We can no longer exclude a partial nationalisation of the American banking system, modelled on the Nordic rescue in the early 1990s.

But even if you think the Fed has no choice other than to take dramatic action, the critics are also right in warning that this comes at a serious cost and it may backfire.

The imminent risk is that global flight from US Treasury and agency debt drives up long-term rates, the key funding instrument for mortgages and corporations. The effect could outweigh Fed easing.

Overall credit conditions could tighten into a slump (like 1930). It's the stuff of bad dreams.

Is this the moment when America finally discovers the meaning of the Faustian pact it signed so blithely with Asian creditors?

As the Wall Street Journal wrote this weekend, the entire country is facing a "margin call". The US has come to depend on $800bn inflows of cheap foreign capital each year to cover shopping bills. They may have to pay a much stiffer rent.
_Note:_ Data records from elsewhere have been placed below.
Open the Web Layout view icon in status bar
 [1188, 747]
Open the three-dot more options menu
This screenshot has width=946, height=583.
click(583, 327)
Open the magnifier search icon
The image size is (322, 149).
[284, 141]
As of June 2007, foreigners owned $6,007bn of long-term US debt. (Equal to 66pc of the entire US federal debt). The biggest holdings by country are, in billions: Japan (901), China (870), UK (475), Luxembourg (424), Cayman Islands (422), Belgium (369), Ireland (176), Germany (155), Switzerland (140), Bermuda (133), Netherlands (123), Korea (118), Russia (109), Taiwan (107), Canada (106), Brazil (103). Who is jumping ship?

The Chinese have quickened the pace of yuan appreciation to choke off 8.7pc inflation, slowing US bond purchases. Petrodollar funds, working through UK off-shore accounts, are clearly dumping dollars amid rumours that Gulf states - overheating wildly - are about to break their dollar pegs. But mostly likely, the twin crash in the dollar and US agency debt reflects a broad exodus by global wealth managers, afraid that America is spinning out of control. Sauve qui peut.

The bond debacle last week tallies with the crash in the dollar index to an all-time low of 71.58, down 14.6pc in a year. The greenback is nearing parity with the Swiss franc - shocking for those who remember when it was 4.375 francs in 1970. Against the euro it has hit $1.57, from $0.82 in 2000. Against the yen it has smashed through Y100. Spare a thought for Toyota. It loses $350m in revenues for every one yen move. That is an $8.75bn hit since June. Tokyo's Nikkei index is crumbling. Less understood, it is also causing a self-reinforcing spiral of credit shrinkage throughout the global system.

Japanese investors and foreign funds are having to close their yen "carry trade" positions. A chunk of the $1,400bn trade built up over six years has been viciously unwound in weeks. The harder the dollar falls, the further this must go.

It is unsettling to watch the world's reserve currency disintegrate. Commodities from gold to oil and wheat are taking on the role of safe-haven "currencies". The monetary order is becoming unhinged.

I doubt the dollar can fall much further. What is it to fall against? The spreading credit contagion will cause large parts of the globe to downgrade in hot pursuit - starting with Europe.

Few noticed last week that the Italian treasury auction was also a flop. The bids collapsed. For the first time since the launch of EMU, Italy failed to sell a full batch of state bonds.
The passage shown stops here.